• [What is required]
Could every line of the data be copied out once more, exactly?

Data records:
--- START ---
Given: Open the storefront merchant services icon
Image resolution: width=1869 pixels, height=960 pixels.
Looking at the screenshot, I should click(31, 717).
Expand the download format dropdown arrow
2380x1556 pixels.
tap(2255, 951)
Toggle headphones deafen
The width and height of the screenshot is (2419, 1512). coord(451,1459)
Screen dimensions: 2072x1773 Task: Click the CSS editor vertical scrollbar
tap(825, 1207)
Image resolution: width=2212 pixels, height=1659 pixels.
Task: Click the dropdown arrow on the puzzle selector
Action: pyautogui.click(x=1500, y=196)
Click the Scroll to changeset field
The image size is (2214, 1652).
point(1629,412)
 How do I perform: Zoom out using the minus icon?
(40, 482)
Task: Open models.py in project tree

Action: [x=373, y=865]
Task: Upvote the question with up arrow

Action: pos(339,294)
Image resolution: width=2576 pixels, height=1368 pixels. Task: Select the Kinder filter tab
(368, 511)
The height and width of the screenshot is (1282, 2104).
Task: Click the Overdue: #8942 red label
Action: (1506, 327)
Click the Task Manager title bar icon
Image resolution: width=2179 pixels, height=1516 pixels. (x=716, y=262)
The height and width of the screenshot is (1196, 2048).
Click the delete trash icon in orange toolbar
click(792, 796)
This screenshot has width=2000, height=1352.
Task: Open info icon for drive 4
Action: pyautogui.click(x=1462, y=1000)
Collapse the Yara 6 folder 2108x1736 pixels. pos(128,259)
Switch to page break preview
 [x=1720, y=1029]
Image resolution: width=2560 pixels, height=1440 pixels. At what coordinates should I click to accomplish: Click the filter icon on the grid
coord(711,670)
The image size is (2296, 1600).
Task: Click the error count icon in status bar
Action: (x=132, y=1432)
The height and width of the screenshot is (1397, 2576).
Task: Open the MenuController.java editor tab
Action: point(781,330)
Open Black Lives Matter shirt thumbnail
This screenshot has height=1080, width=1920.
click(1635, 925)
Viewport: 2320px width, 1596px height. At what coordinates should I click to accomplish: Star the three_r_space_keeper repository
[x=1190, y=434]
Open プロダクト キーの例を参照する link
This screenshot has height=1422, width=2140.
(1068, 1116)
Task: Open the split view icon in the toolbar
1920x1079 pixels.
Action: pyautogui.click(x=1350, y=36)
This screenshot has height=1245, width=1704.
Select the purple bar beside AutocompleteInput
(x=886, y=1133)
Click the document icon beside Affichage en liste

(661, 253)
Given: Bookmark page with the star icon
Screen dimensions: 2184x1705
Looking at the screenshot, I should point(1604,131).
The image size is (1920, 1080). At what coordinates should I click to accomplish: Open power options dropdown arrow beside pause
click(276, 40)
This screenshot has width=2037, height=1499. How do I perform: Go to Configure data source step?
--- END ---
• [Exercise response]
Given: Open the storefront merchant services icon
Image resolution: width=1869 pixels, height=960 pixels.
Looking at the screenshot, I should click(31, 717).
Expand the download format dropdown arrow
2380x1556 pixels.
tap(2255, 951)
Toggle headphones deafen
The width and height of the screenshot is (2419, 1512). coord(451,1459)
Screen dimensions: 2072x1773 Task: Click the CSS editor vertical scrollbar
tap(825, 1207)
Image resolution: width=2212 pixels, height=1659 pixels.
Task: Click the dropdown arrow on the puzzle selector
Action: pyautogui.click(x=1500, y=196)
Click the Scroll to changeset field
The image size is (2214, 1652).
point(1629,412)
 How do I perform: Zoom out using the minus icon?
(40, 482)
Task: Open models.py in project tree

Action: [x=373, y=865]
Task: Upvote the question with up arrow

Action: pos(339,294)
Image resolution: width=2576 pixels, height=1368 pixels. Task: Select the Kinder filter tab
(368, 511)
The height and width of the screenshot is (1282, 2104).
Task: Click the Overdue: #8942 red label
Action: (1506, 327)
Click the Task Manager title bar icon
Image resolution: width=2179 pixels, height=1516 pixels. (x=716, y=262)
The height and width of the screenshot is (1196, 2048).
Click the delete trash icon in orange toolbar
click(792, 796)
This screenshot has width=2000, height=1352.
Task: Open info icon for drive 4
Action: pyautogui.click(x=1462, y=1000)
Collapse the Yara 6 folder 2108x1736 pixels. pos(128,259)
Switch to page break preview
 [x=1720, y=1029]
Image resolution: width=2560 pixels, height=1440 pixels. At what coordinates should I click to accomplish: Click the filter icon on the grid
coord(711,670)
The image size is (2296, 1600).
Task: Click the error count icon in status bar
Action: (x=132, y=1432)
The height and width of the screenshot is (1397, 2576).
Task: Open the MenuController.java editor tab
Action: point(781,330)
Open Black Lives Matter shirt thumbnail
This screenshot has height=1080, width=1920.
click(1635, 925)
Viewport: 2320px width, 1596px height. At what coordinates should I click to accomplish: Star the three_r_space_keeper repository
[x=1190, y=434]
Open プロダクト キーの例を参照する link
This screenshot has height=1422, width=2140.
(1068, 1116)
Task: Open the split view icon in the toolbar
1920x1079 pixels.
Action: pyautogui.click(x=1350, y=36)
This screenshot has height=1245, width=1704.
Select the purple bar beside AutocompleteInput
(x=886, y=1133)
Click the document icon beside Affichage en liste

(661, 253)
Given: Bookmark page with the star icon
Screen dimensions: 2184x1705
Looking at the screenshot, I should point(1604,131).
The image size is (1920, 1080). At what coordinates should I click to accomplish: Open power options dropdown arrow beside pause
click(276, 40)
This screenshot has width=2037, height=1499. How do I perform: Go to Configure data source step?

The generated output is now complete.